I need to prove that assuming differentiability etc that the following holds. If we have a function $f(x,y)$ and we know that $\frac{\partial ^ 2 f}{\partial x \partial y} < 0$, then this implies that $g(y) = \arg \max_x f(x,y)$ is a decreasing function of $y$. i.e. as $y$ increases, $g(y)$ decreases.
My intuition is that this is because $\frac{\partial ^ 2 f}{\partial x \partial y} = \frac{\partial}{ \partial y} \left( \frac{\partial f}{\partial x} \right) < 0$ and thus the function $h(x,y) = \frac{\partial f}{\partial x}(x,y)$ is decreasing with respect to y. I am not sure this makes a conclusive argument, however.
Any help will be appriecated!
I assume that $f$ is defined such that for all $y$, a unique $\arg \max_x f(x,y)$ exists, and that the domain over which $f$ is defined is convex.
Here is an argument you could use.

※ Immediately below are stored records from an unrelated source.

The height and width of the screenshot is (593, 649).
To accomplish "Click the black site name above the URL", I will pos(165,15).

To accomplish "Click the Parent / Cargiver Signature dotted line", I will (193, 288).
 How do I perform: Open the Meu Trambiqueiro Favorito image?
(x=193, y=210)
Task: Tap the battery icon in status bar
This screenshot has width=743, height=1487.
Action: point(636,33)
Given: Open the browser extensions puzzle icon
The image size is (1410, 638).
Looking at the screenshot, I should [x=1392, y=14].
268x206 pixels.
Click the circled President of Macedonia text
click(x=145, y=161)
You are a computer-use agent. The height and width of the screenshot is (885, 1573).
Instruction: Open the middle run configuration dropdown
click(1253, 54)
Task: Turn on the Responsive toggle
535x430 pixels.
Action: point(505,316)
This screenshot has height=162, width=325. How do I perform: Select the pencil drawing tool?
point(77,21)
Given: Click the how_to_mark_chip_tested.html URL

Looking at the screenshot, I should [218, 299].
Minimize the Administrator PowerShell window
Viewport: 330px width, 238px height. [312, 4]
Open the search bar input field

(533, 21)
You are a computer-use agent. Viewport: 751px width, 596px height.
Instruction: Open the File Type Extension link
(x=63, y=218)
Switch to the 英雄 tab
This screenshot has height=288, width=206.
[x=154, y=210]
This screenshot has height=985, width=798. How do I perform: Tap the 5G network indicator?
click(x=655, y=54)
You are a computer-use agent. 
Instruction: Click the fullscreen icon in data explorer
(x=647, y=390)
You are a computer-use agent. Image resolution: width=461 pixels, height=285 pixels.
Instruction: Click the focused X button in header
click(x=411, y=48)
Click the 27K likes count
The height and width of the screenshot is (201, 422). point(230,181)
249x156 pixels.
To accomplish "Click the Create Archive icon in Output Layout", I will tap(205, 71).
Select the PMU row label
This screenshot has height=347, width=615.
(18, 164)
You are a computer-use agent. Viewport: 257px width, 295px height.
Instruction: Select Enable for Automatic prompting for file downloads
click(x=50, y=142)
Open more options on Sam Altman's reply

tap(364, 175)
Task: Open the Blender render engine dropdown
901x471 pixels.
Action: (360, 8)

Consider any $y_0 < y_1$. Let $x_0 = g(y_0), x_1 = g(y_1)$. Suppose for the purpose of contradiction that $x_0 \leq x_1$.
By the definition of $g$, we see that $f(x_0,y_0) > f(x_1,y_0)$, and $f(x_1,y_1) > f(x_0,y_1)$. Now, define $h(y) = f(x_1,y) - f(x_0,y)$. We see that $$ \begin{align} h(y_0) &= f(x_1,y_0) - f(x_0,y_0) < f(x_1,y_1) - f(x_0,y_0) \\ & < f(x_1,y_1) - f(x_0,y_1) = h(y_1). \end{align} $$ That is, $h$ increases from $y_0$ to $y_1$. It follows from the mean value theorem that there must exist a $y_*$ with $y_0 < y_* < y_1$ for which $\frac{dh}{dy}(y_*) > 0$, which is to say that $$ f_y(x_1,y_*) > f_y(x_0,y_*). $$ Now, by the mean value theorem, there must exist an $x_*$ with $x_0 < x_* < x_1$ for which $$ f_{xy}(x_*,y_*) = \frac{\partial }{\partial x} f_y|_{(x,y) = (x_*,y_*)} = \frac{f_y(x_1,y_*) - f_y(x_0,y_*)}{x_1 - x_0} > 0, $$ which contradicts our premise that $f_{xy} < 0$ over the domain of $f$.